A faithful transcription of all the data, images excluded, is the required answer.

Supplied data:
§ §
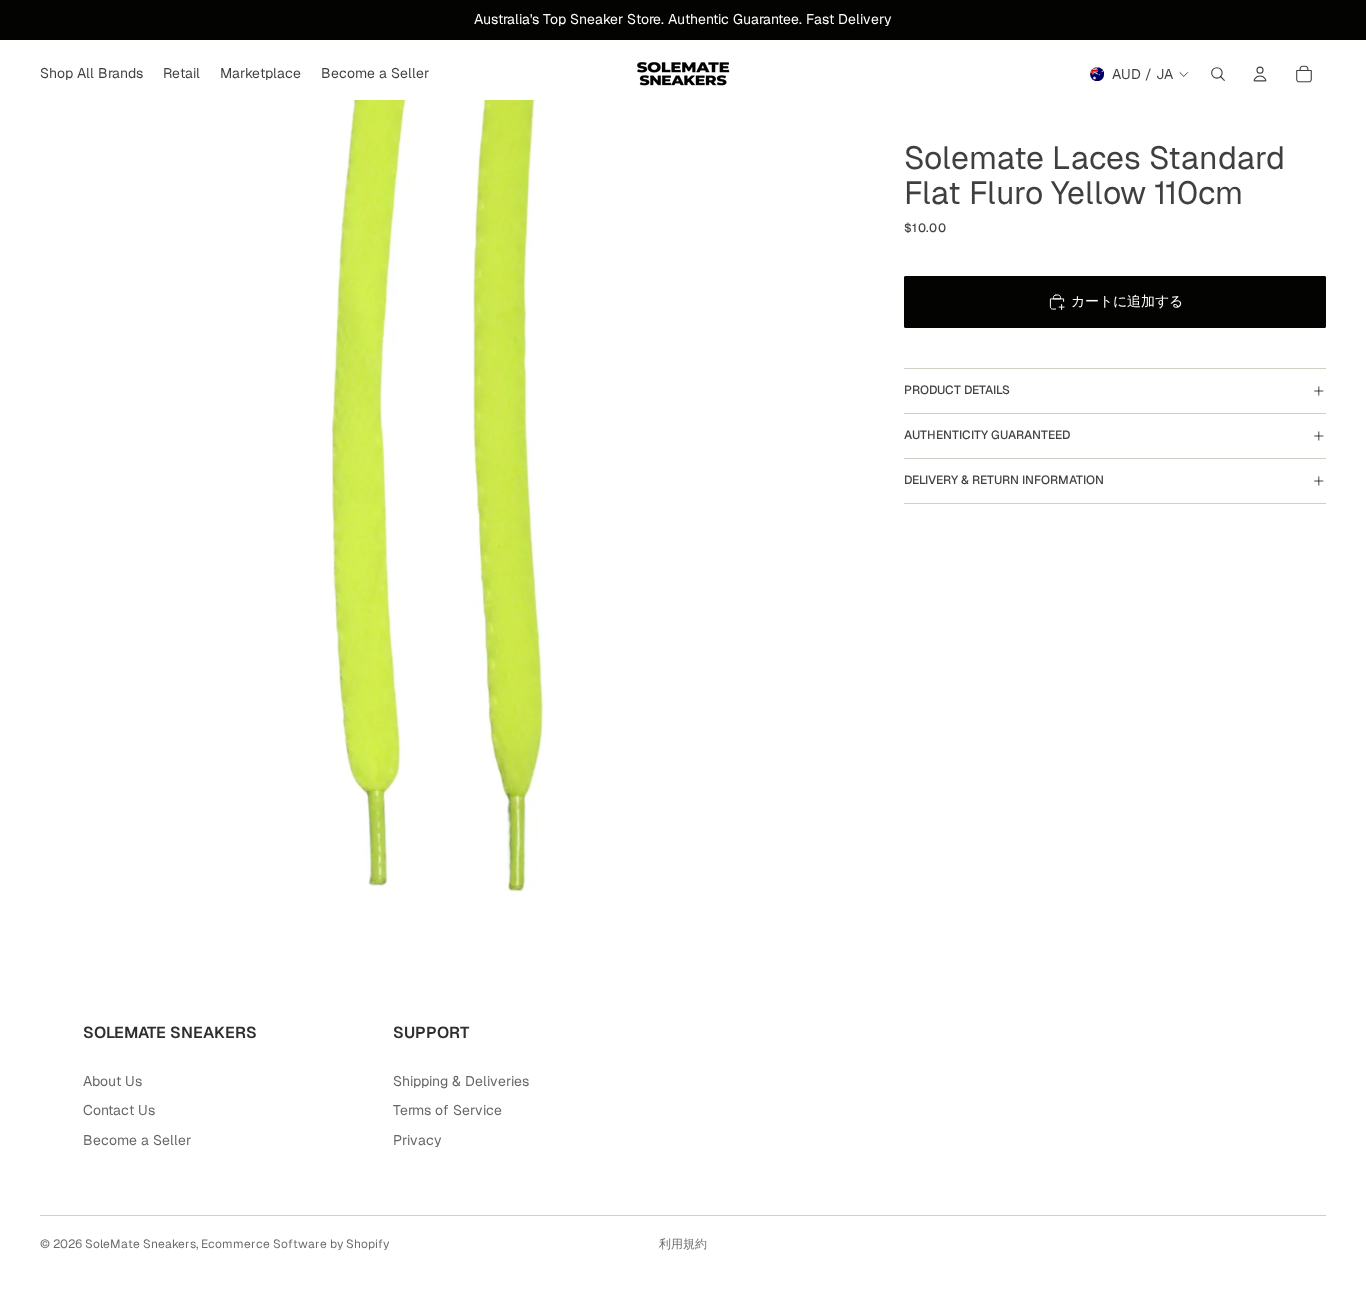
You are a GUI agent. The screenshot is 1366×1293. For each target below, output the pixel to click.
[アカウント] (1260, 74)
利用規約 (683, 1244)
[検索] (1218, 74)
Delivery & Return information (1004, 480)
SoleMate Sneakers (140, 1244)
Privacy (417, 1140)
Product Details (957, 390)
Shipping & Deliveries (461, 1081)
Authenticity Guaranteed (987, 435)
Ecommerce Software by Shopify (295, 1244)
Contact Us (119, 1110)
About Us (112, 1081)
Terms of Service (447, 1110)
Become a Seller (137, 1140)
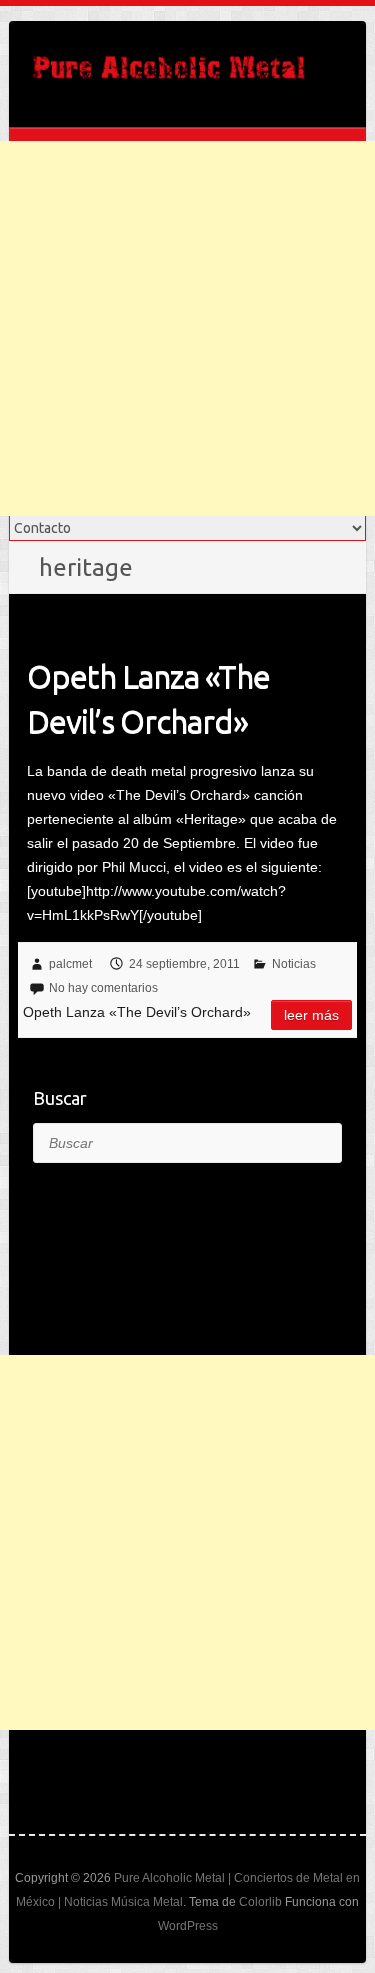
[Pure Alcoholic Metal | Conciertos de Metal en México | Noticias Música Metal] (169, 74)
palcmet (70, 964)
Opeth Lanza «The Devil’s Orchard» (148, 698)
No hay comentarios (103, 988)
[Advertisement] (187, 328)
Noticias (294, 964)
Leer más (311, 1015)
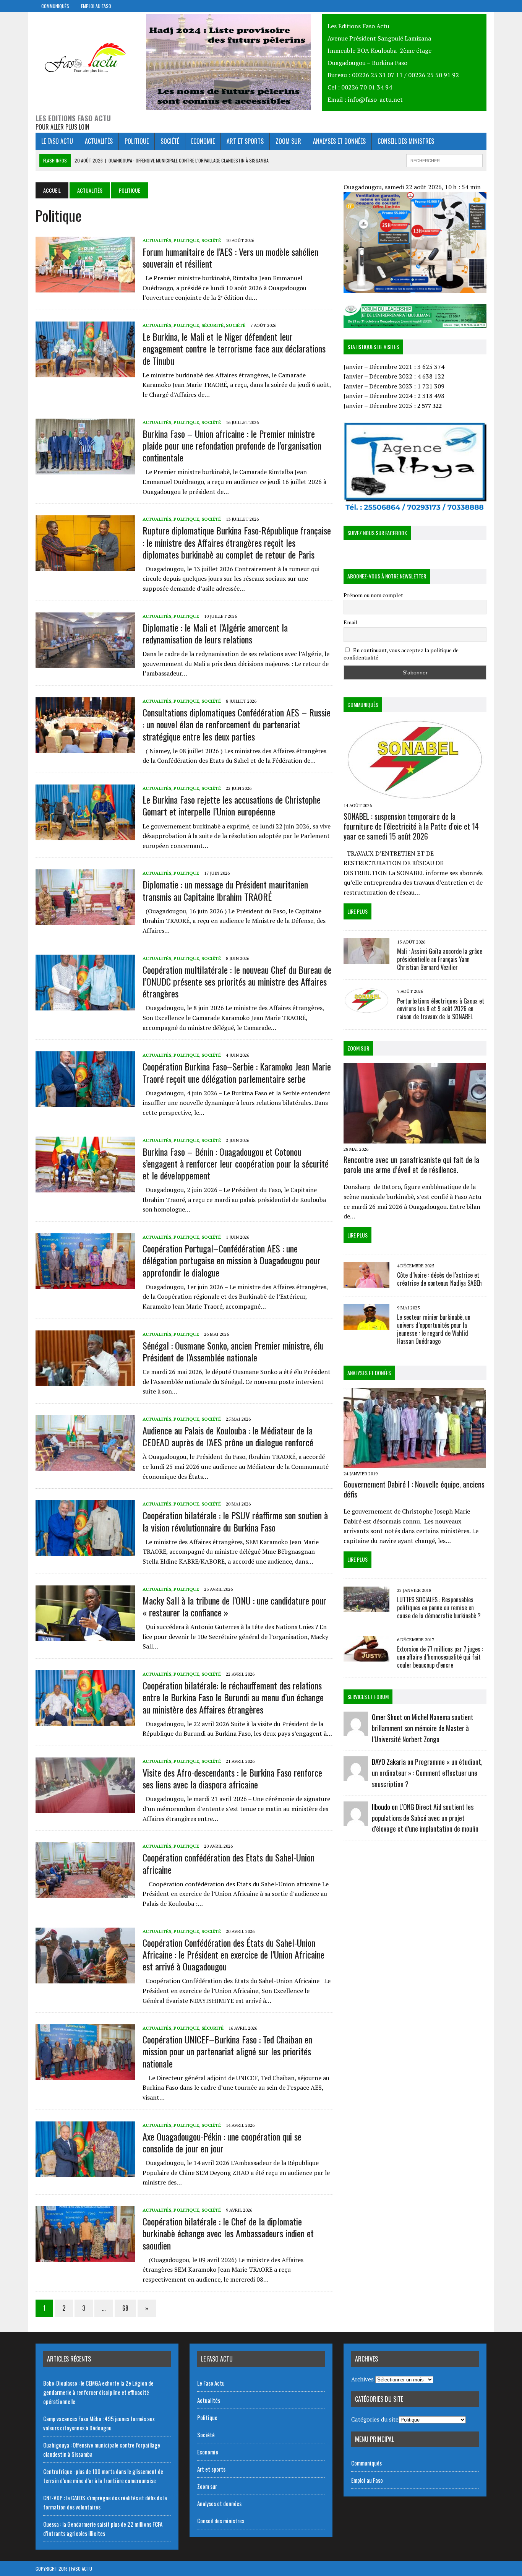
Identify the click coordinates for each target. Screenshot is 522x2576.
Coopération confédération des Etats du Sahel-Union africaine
§ §
Answer for the task:
You are a GUI agent. The screenshot is 1366×1293. For each target below, output the pixel to click.
[アカウント] (1260, 74)
利用規約 (683, 1244)
[検索] (1218, 74)
Delivery & Return information (1004, 480)
SoleMate Sneakers (140, 1244)
Privacy (417, 1140)
Product Details (957, 390)
Shipping & Deliveries (461, 1081)
Authenticity Guaranteed (987, 435)
Ecommerce Software by Shopify (295, 1244)
Contact Us (119, 1110)
About Us (112, 1081)
Terms of Service (447, 1110)
Become a Seller (137, 1140)
[Pure Alcoholic Metal | Conciertos de Metal en México | Noticias Música Metal] (169, 74)
palcmet (70, 964)
Opeth Lanza «The Devil’s Orchard» (148, 698)
No hay comentarios (103, 988)
[Advertisement] (187, 328)
Noticias (294, 964)
Leer más (311, 1015)
Identify the click coordinates for each target. Screenshot is 522x2576.
Coopération confédération des Etats du Sahel-Union africaine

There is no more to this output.